The plurality of perfections


In a 2004 article from the New Yorker (recently featured in the book What the Dog Saw), Malcolm Gladwell mentioned a story about Howard Moskowitz, an American market researcher, who received the task of figuring out the perfect amount of sweetener for Diet Pepsi. Pepsi knew that anything below 8% was not sweet enough and anything over 12% was too sweet. So Moskowitz logically set up experiments to give people batches of 8%, 8.25%, 8.5%, and on and on up to 12%. Instead of showing a concentration that people liked the most, the data were a mess - there wasn't a pattern at all. Then he realized people have different definitions of what's perfect. Rather than search for human universals, they should provide variations. "There was no such thing as the perfect Diet Pepsi. They should have been looking for the perfect Diet Pepsis."

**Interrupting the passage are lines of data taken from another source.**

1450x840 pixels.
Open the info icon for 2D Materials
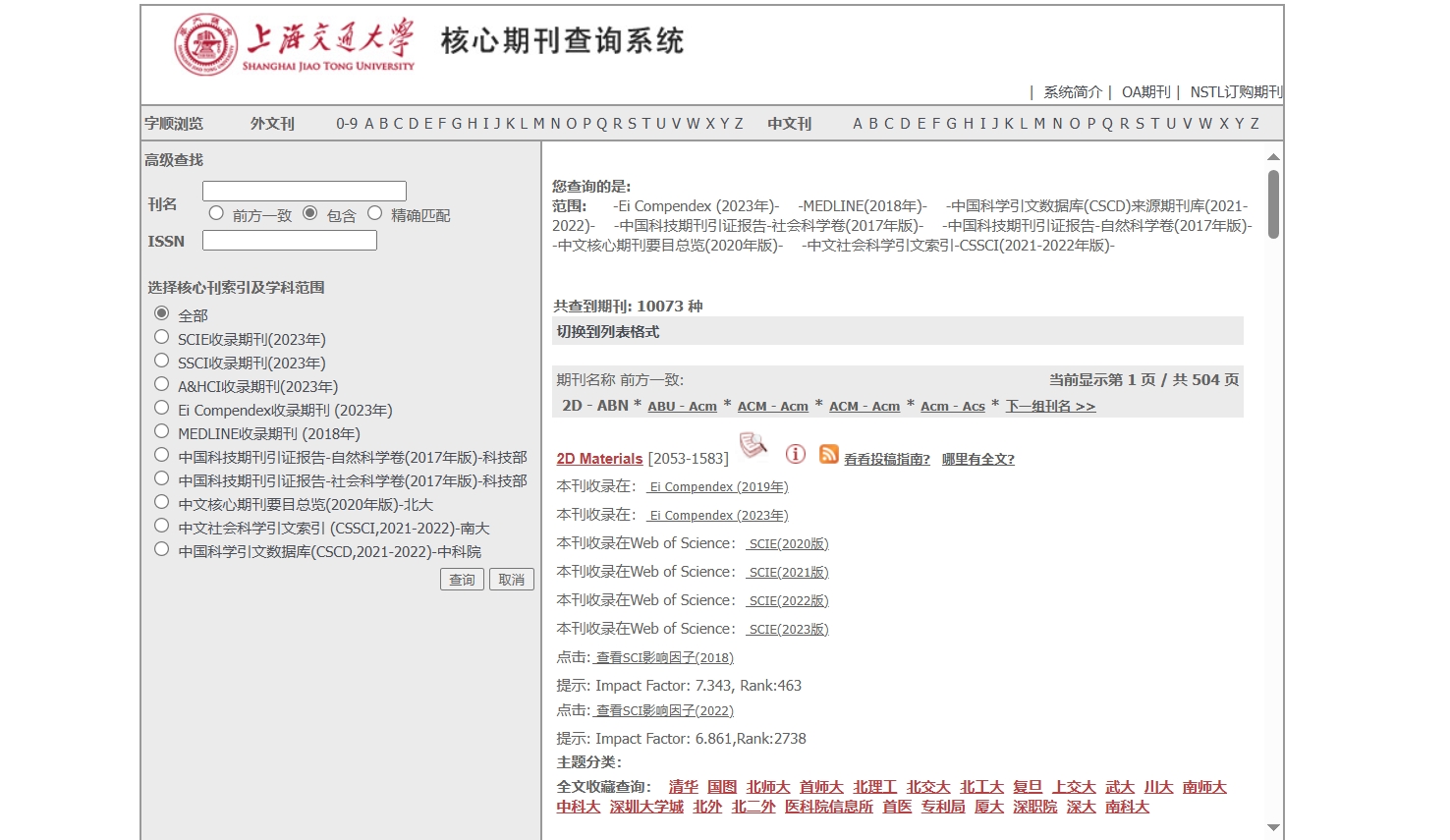[795, 454]
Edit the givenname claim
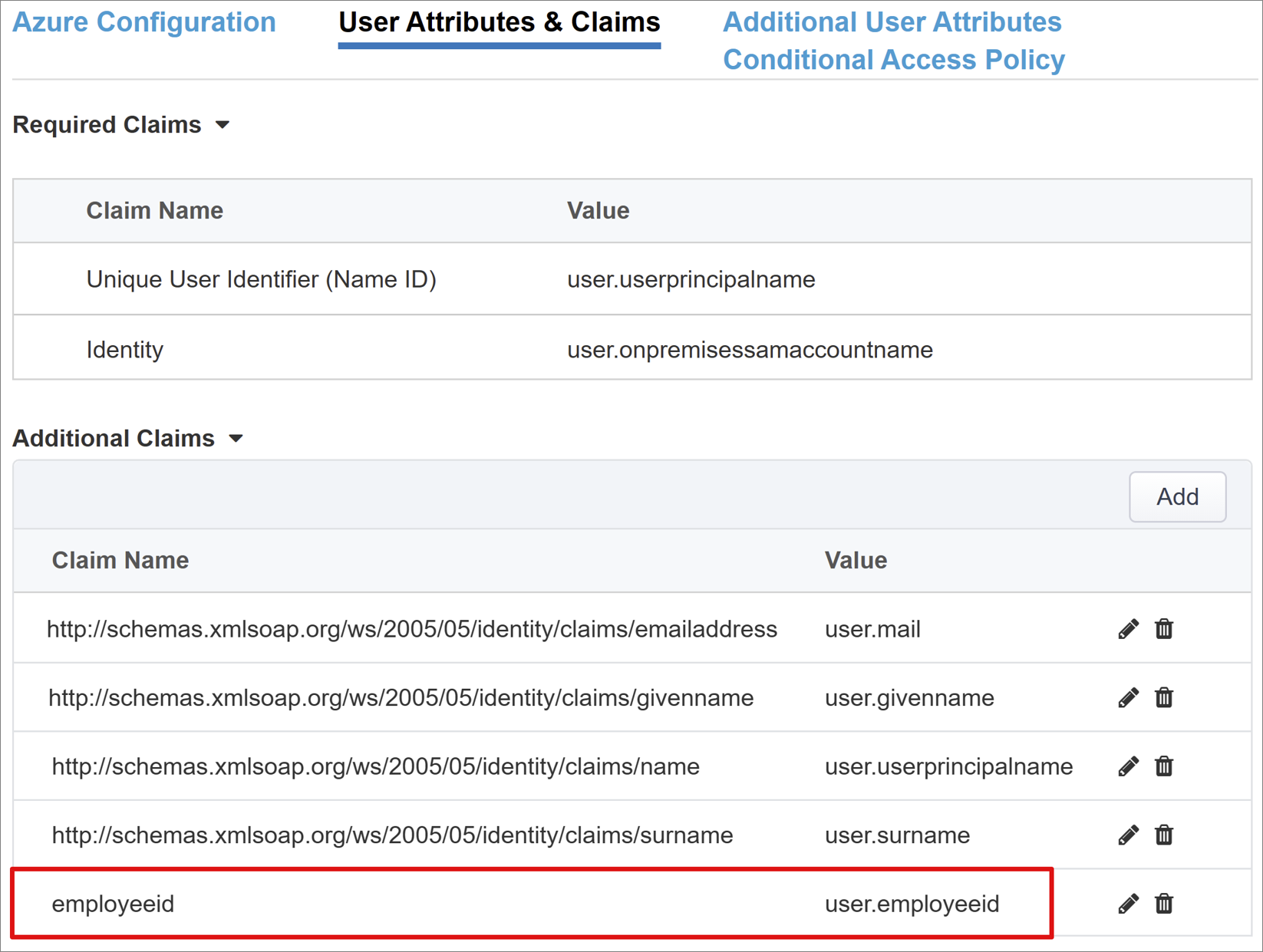Viewport: 1263px width, 952px height. pos(1128,697)
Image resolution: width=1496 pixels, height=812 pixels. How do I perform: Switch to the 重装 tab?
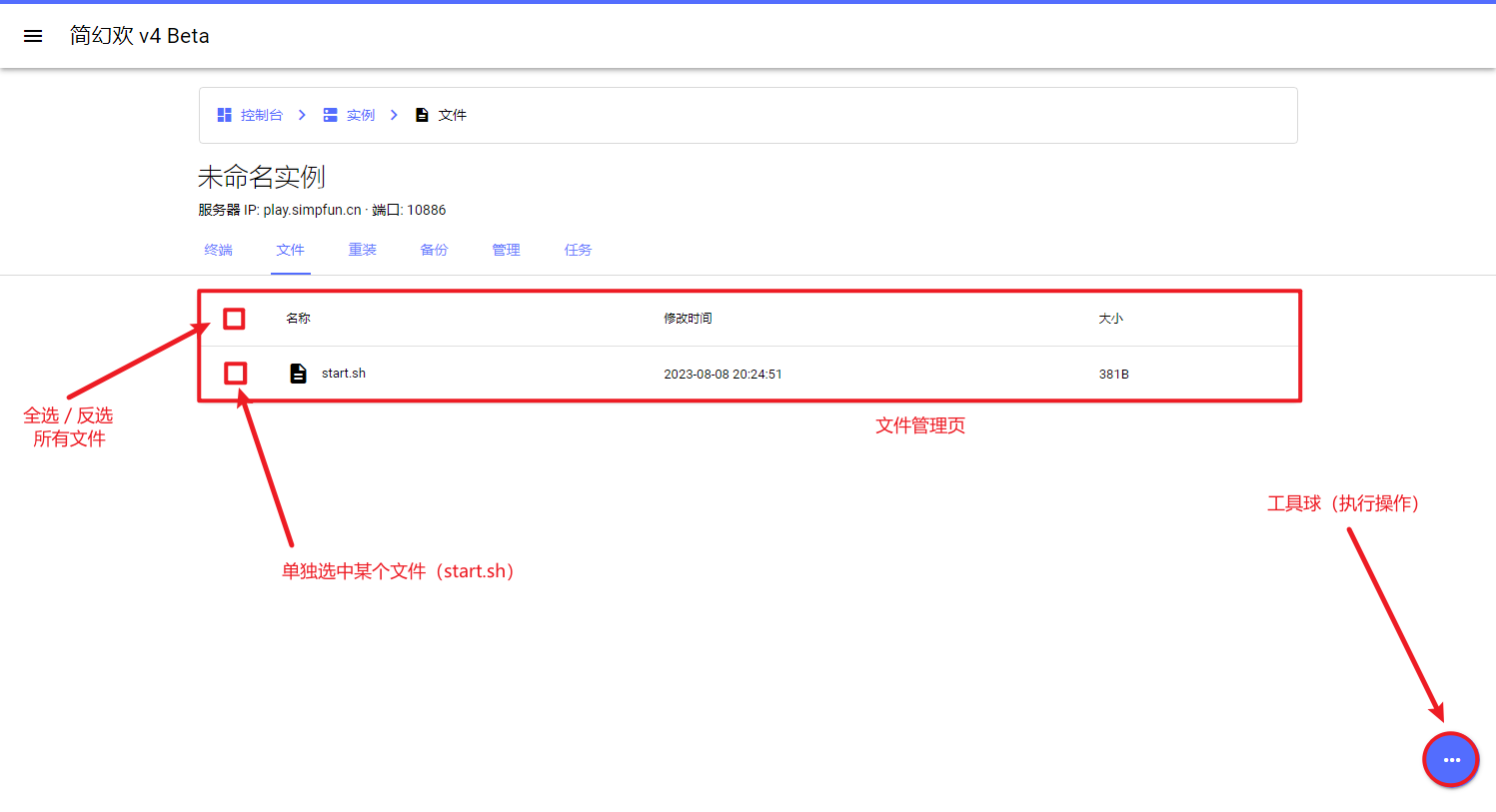click(x=362, y=250)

The plural nature of perfection implies variations, and opposes hasty simplification. Sometimes I heard comments like "this will be perfect for China." What does that even mean? Extravaganza? Labor-intensive constructions? Or Feng-shui? (Stereotype is such a curious combination of generalization and specification.) Situation varies, so does "what fits in there." Rem's Maison à Bordeaux was perfect for a man who was confined to a wheelchair. But after he died in 2001, the moving platform became a constant reminder of his absence. His daughter couldn't live there any more.

The idea of plural perfections embraces difference, and facilitates co-existence. At the end it can lead to a colorful world of rich heterogeneity. This can be big as religion, politics, race, and gender, or small as how you want your coffee. There's not necessarily one best way to do things. Why can't we just listen and stop fighting? Why can't we try to understand different opinions instead of biasedly dismiss them right away? Why do we force everybody to like what we like and suppress all the other voices? Yes, you are right. But that doesn't mean others are all wrong.